Articular cartilage is avascular, and thus, when damaged, will not be able to heal itself. First-line treatment commonly used for articular cartilage disorder aimed to relieve pain from patient while the full recovery is yet to be achieved. Cell therapy is known to have potentials in replicating the function and structure of cartilage tissues. It has been proven that the differentiation of synovial mesenchymal stem cells (SMSC) into chondrocytes can be promoted by supplementing transforming growth factor β3 (TGF-β3). Unfortunately, the drawback of using synovial mesenchymal stem cells for treatment is the undesired expression of collagen type I. Presence of collagen type I will hinder the biomechanical strength of the cartilage.
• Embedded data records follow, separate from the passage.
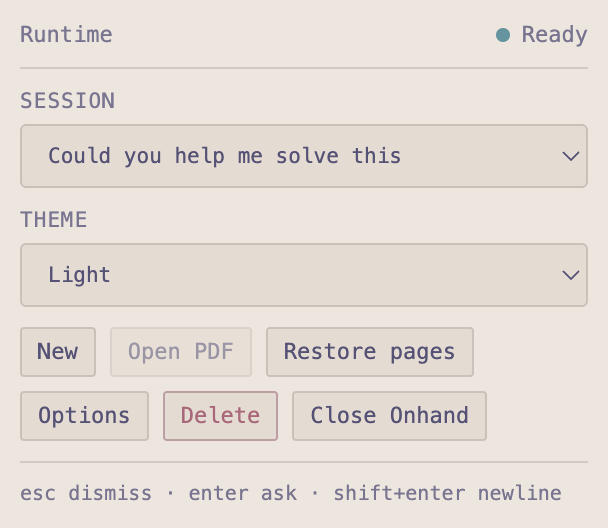This screenshot has height=528, width=608.
Task: Select the Restore pages button
Action: click(370, 352)
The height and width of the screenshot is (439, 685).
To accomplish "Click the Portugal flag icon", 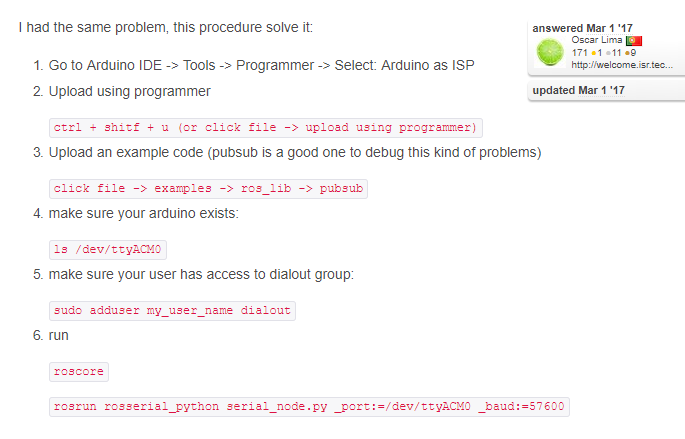I will click(633, 40).
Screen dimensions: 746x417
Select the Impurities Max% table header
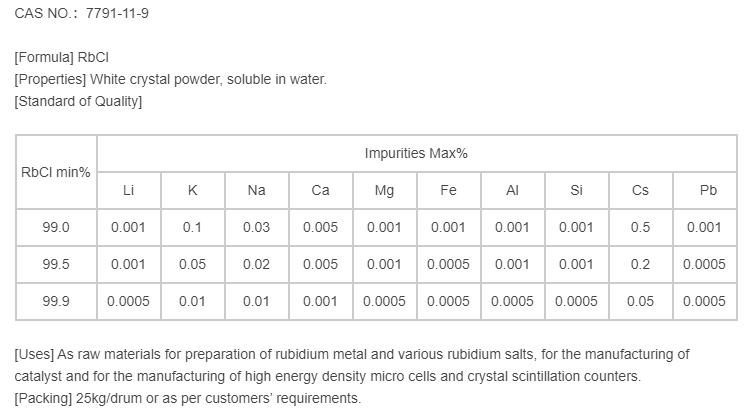tap(416, 153)
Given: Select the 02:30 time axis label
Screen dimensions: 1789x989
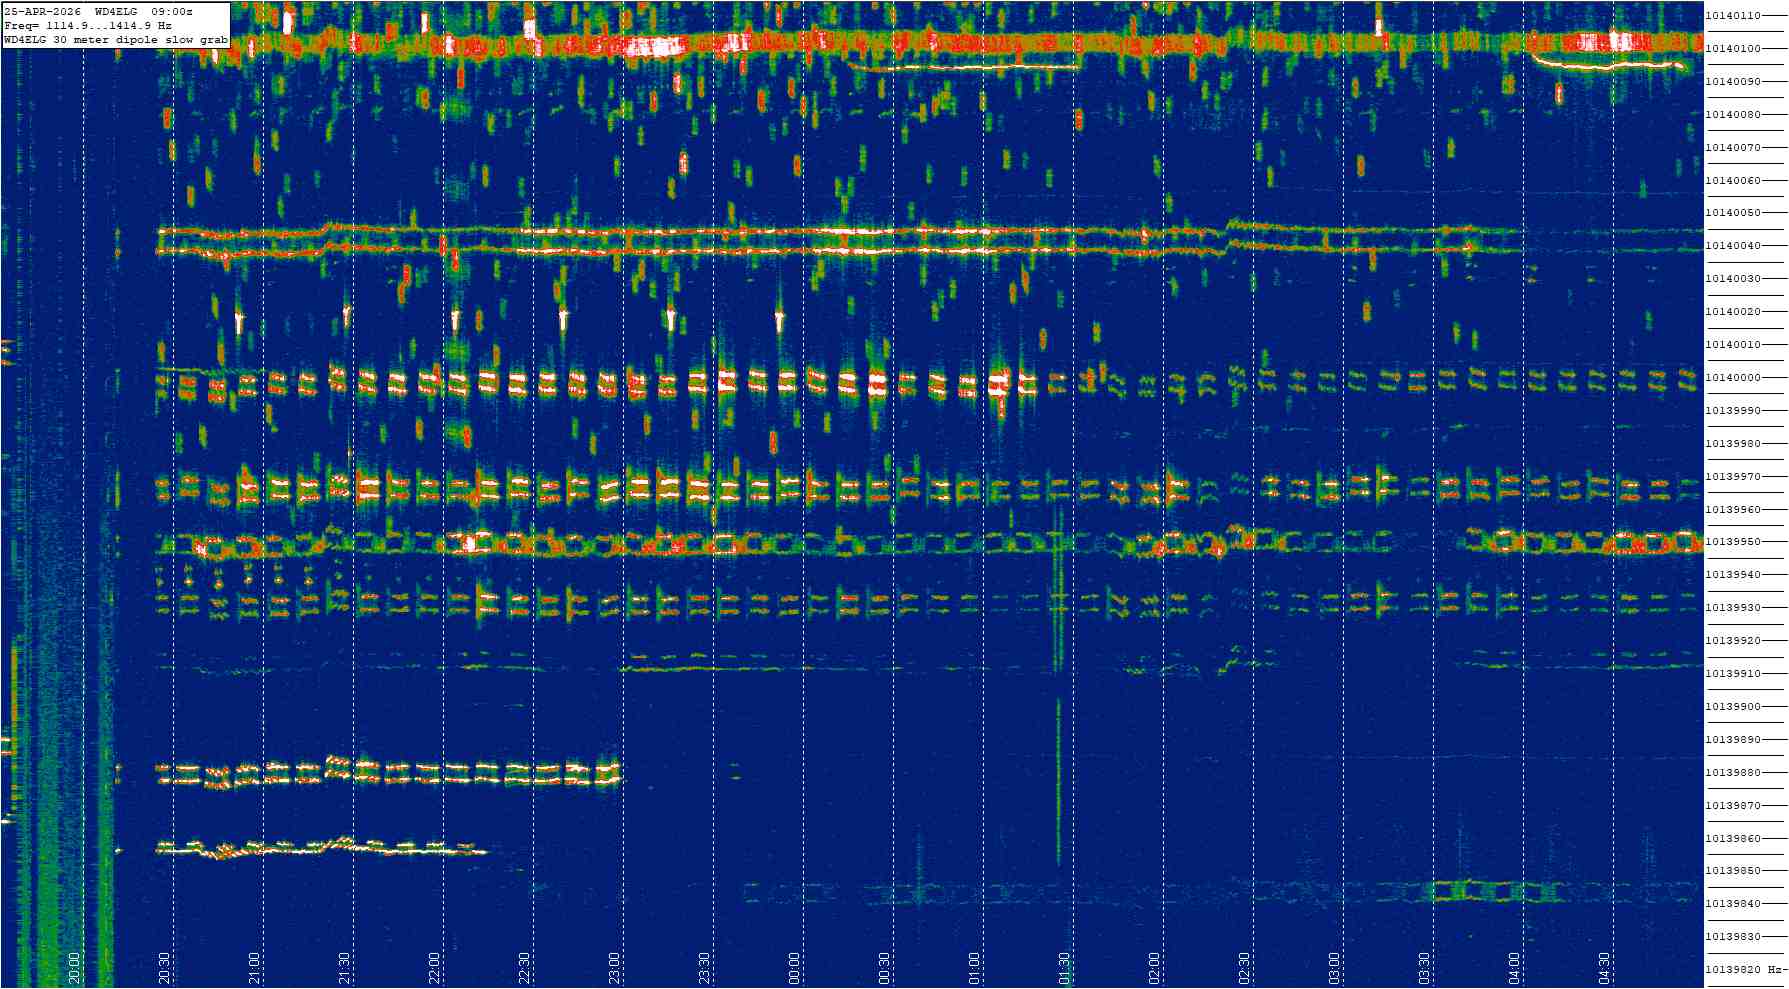Looking at the screenshot, I should [x=1244, y=967].
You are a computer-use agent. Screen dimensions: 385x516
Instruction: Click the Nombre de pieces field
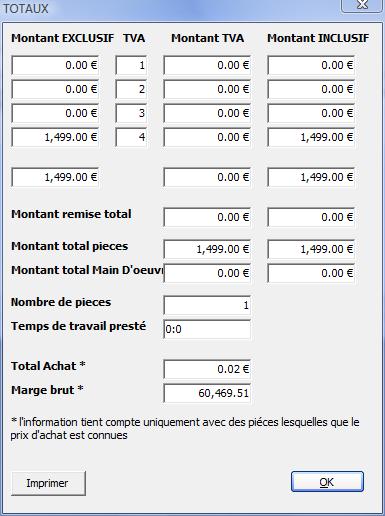pyautogui.click(x=207, y=305)
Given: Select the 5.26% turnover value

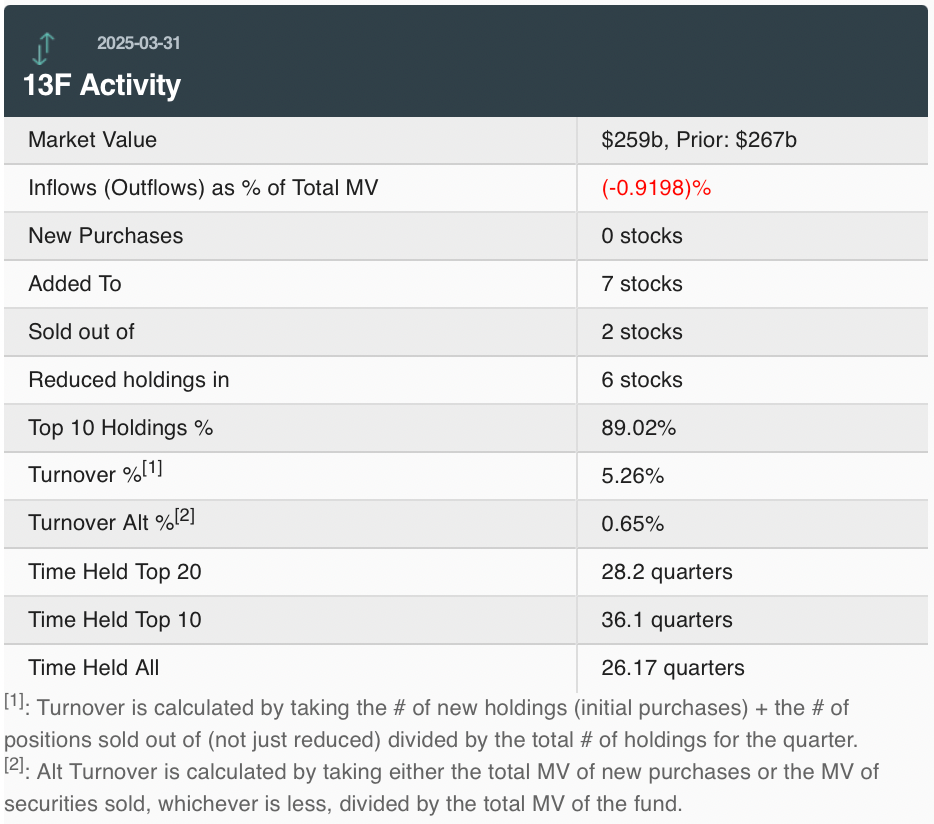Looking at the screenshot, I should (632, 476).
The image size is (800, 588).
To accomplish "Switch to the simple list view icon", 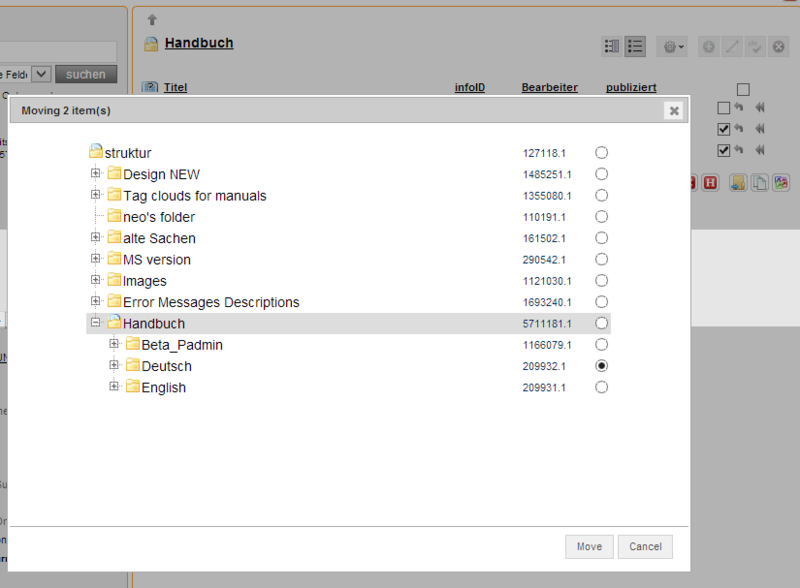I will pos(635,46).
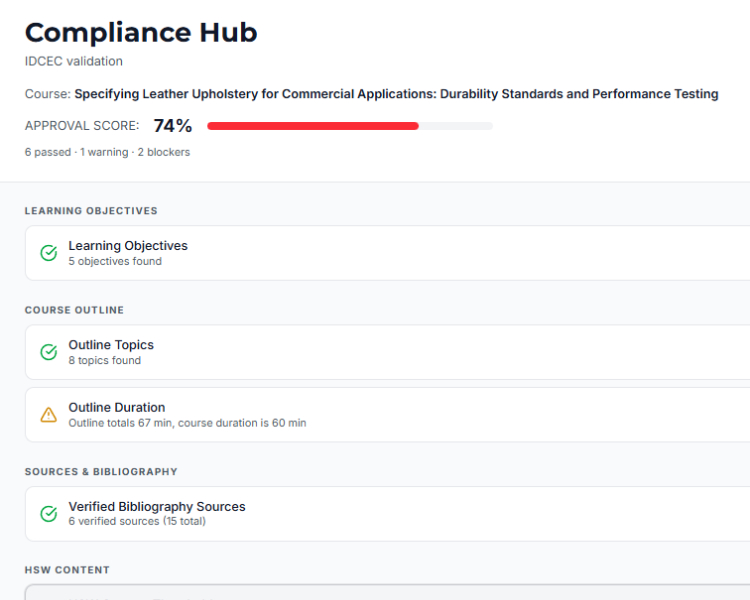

To be able to provide sustained TGF-β3 and suppress collagen type I in vivo, we are going to implement gene therapy approach. One strategy is to transduce the SMSC with lentiviruses that have been genetically modified. Gene of interest for TGF-β3 expression is inserted into the lentiviral vector. RNA interference (RNAi) strategy is applied to produce small-hairpin RNA (shRNA) that will block the expression of collagen type I. The DNA fragment responsible for shRNA production is integrated into the lentiviral vector as well. Together with biomaterials, we will engineer a 3-dimensional construct of SMSC that is able to deliver TGF-β3 and knock down type I collagen expression for the purpose of cartilage therapy.